The most important limitation of our study is that the physicians of one university hospital completed 90 of the 219 questionnaires. We compared, however, the appraisals of the 219 participants (nine hospitals) with the appraisals of 129 participants (eight hospitals). This comparison resulted in the addition of a sixth anticipated barrier on nurses’ expectations regarding checklist use. During the implementation process, this barrier should also be addressed. A second limitation has to do with the chosen recruitment method. We emailed the contact physician a link to the questionnaire, and asked him/her to forward this email to the target group. Through this approach, we aimed to invite as many professionals as possible to participate in the questionnaire study. The downside of this approach is that the exact number of physicians that received the link to the questionnaire was unclear and, consequently, that it was impossible to determine the response rate. Based on an analysis in one hospital where we could retrieve information on the number of invitations sent, we estimated the response rate to be about 30 %, which is also found in other studies [34, 35]. Although the response rate is said to be important to determine the non-response bias, Willis et al. showed that increasing the response rate by additional re-contacts had little effect on the key data distribution and, therefore, they suggest in physician surveys to have a larger initial sample (as we did) and to accept a lower final overall response rate [36]. Furthermore, a barrier study prior to implementation also has its limits, as the appraisers lack experience in actually using the checklist. Finally, although the contents of our questionnaire were carefully chosen, some results might seem less informative after all. For the anticipated barrier concerning negative previous experiences, it remains unclear whether the problem with other checklists concerned, for example, the length of the checklist, the lack of time or no perceived benefit. Explicitly discussing this barrier in small groups of physicians—as suggested—might, however, provide insight into the underlying problem.

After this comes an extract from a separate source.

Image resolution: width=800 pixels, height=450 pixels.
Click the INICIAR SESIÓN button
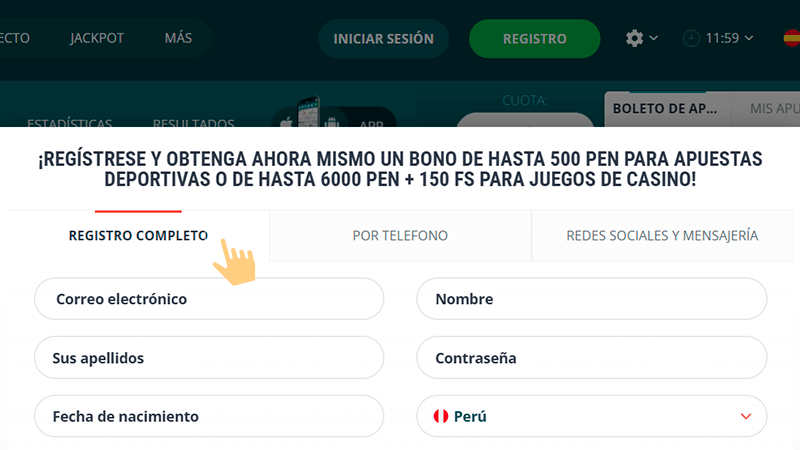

Performing a barrier analysis prior to checklist implementation creates the opportunity to address barriers in an early stage, and to adapt its design structure and content. This iterative survey resulted in a checklist adapted to the perceptions of frontline clinicians, which should facilitate implementation. The results of our barrier analysis may be specific for our setting and our checklist. Since our developed questionnaire is based, however, on a validated instrument and a literature search, we assume that the checklist questionnaire itself can be used for barrier identification for the implementation of other checklists.

This survey provides insight into the anticipated barriers that have to be addressed when implementing an antibiotic checklist in Dutch hospitals. Taking into account these factors that hinder the uptake of the antibiotic checklist, implementation in daily practice will be challenging. Education, feedback, involvement of the whole healthcare team in the implementation process and adaption of the checklist itself (Table 4) will be necessary to overcome the barriers hindering the uptake of the checklist and to improve the appropriate use of antibiotics. Our assumption that the suggested combination of interventions should facilitate successful checklist implementation will be tested in a cluster-randomised trial [32].